• AVAILABLE DATA

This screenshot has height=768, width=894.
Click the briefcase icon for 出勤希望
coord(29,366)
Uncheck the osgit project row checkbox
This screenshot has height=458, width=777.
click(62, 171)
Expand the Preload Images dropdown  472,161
---
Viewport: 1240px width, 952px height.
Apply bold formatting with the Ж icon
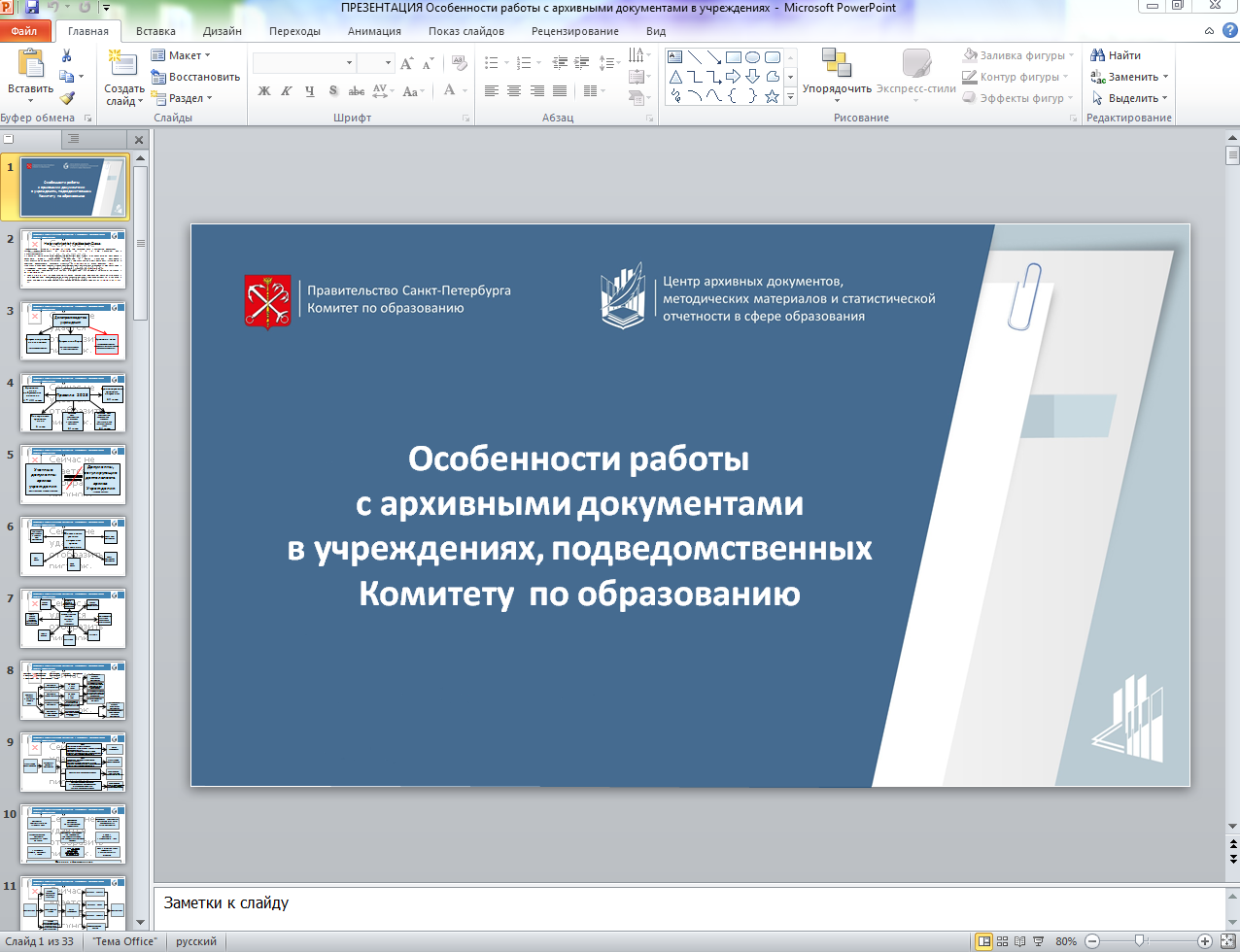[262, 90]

• EXERCISE
Retype only the stretch of lines above starting at the one with "Click the briefcase icon for 出勤希望" and stopping at the one with "Expand the Preload", exactly as written, with both kept.

• EXERCISE ANSWER
Click the briefcase icon for 出勤希望
coord(29,366)
Uncheck the osgit project row checkbox
This screenshot has height=458, width=777.
click(62, 171)
Expand the Preload Images dropdown  472,161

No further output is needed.